11/23/2006

Nov 23, 2006

Happy Thanksgiving!

I am just about 13 weeks out from surgery right now, and yesterday I noticed the "head hunger" coming back. These last two days all I  have wanted to do is EAT! It's 10am and I already had 1/2 a bowl of oatmeal and now I am just sitting here wishing I could have some popcorn! Bleh. Maybe I should go back to my protein drinks for a while. Maybe I am getting too caught up in food. I'm starting to worry a little bit. I've had it relatively easy up until this point and I'm worried that this is where the hard work starts. Oooh boy. I can do it.


11/16/2006

Nov 16, 2006

I've had a few people message me and ask about my lunch date and if I've gone out with the guy again. I haven't, but I kind of lost interest. I talked to him a few more times and I just kind of thought he was kind of needy or something. I think at first it was all the initial shock of having someone I actually like ask me out, that I was kind of giddy. Once I came back down to earth and looked at things realistically and really thought about it, I wasn't all that interested.

•••

Copy the journal posts above word for word, from start to finish.

•••

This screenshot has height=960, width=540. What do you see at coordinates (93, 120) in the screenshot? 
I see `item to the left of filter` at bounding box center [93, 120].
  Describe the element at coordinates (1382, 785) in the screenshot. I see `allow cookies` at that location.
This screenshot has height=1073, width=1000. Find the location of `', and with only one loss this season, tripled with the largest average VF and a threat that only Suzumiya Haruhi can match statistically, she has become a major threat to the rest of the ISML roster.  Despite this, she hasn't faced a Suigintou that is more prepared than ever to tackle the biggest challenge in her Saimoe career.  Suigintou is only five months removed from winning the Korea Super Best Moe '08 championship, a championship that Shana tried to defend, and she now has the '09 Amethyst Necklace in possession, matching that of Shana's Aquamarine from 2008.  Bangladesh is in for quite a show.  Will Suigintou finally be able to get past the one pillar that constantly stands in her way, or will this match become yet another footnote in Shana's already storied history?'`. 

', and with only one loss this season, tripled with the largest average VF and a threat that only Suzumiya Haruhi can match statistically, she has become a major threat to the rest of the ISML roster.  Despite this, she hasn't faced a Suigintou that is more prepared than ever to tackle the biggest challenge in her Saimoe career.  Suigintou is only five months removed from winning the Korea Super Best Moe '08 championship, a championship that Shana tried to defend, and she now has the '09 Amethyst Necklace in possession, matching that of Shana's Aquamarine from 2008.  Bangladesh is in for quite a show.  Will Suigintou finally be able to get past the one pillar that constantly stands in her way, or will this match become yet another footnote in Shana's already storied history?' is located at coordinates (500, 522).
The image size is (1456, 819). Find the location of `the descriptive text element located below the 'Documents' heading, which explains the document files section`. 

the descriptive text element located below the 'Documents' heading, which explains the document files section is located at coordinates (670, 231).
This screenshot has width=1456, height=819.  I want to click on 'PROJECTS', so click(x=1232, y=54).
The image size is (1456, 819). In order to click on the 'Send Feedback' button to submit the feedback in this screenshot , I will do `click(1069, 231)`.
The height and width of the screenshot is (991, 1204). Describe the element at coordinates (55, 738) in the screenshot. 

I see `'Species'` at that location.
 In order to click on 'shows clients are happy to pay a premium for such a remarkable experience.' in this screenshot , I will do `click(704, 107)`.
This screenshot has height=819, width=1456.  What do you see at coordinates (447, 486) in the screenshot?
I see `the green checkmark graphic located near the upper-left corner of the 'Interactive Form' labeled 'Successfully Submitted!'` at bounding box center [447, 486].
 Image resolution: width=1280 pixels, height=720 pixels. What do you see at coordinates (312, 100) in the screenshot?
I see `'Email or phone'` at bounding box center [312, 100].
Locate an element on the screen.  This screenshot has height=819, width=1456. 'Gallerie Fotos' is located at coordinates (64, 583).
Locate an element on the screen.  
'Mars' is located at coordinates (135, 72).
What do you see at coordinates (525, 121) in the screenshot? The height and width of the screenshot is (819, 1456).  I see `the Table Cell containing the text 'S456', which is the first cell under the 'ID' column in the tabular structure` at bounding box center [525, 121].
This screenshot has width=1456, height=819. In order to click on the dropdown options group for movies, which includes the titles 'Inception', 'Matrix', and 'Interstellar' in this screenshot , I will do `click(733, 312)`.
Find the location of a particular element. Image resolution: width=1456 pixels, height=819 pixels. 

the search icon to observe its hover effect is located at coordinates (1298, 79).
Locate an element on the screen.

•••

- **Reply to the exercise**:
11/23/2006

Nov 23, 2006

Happy Thanksgiving!

I am just about 13 weeks out from surgery right now, and yesterday I noticed the "head hunger" coming back. These last two days all I  have wanted to do is EAT! It's 10am and I already had 1/2 a bowl of oatmeal and now I am just sitting here wishing I could have some popcorn! Bleh. Maybe I should go back to my protein drinks for a while. Maybe I am getting too caught up in food. I'm starting to worry a little bit. I've had it relatively easy up until this point and I'm worried that this is where the hard work starts. Oooh boy. I can do it.


11/16/2006

Nov 16, 2006

I've had a few people message me and ask about my lunch date and if I've gone out with the guy again. I haven't, but I kind of lost interest. I talked to him a few more times and I just kind of thought he was kind of needy or something. I think at first it was all the initial shock of having someone I actually like ask me out, that I was kind of giddy. Once I came back down to earth and looked at things realistically and really thought about it, I wasn't all that interested.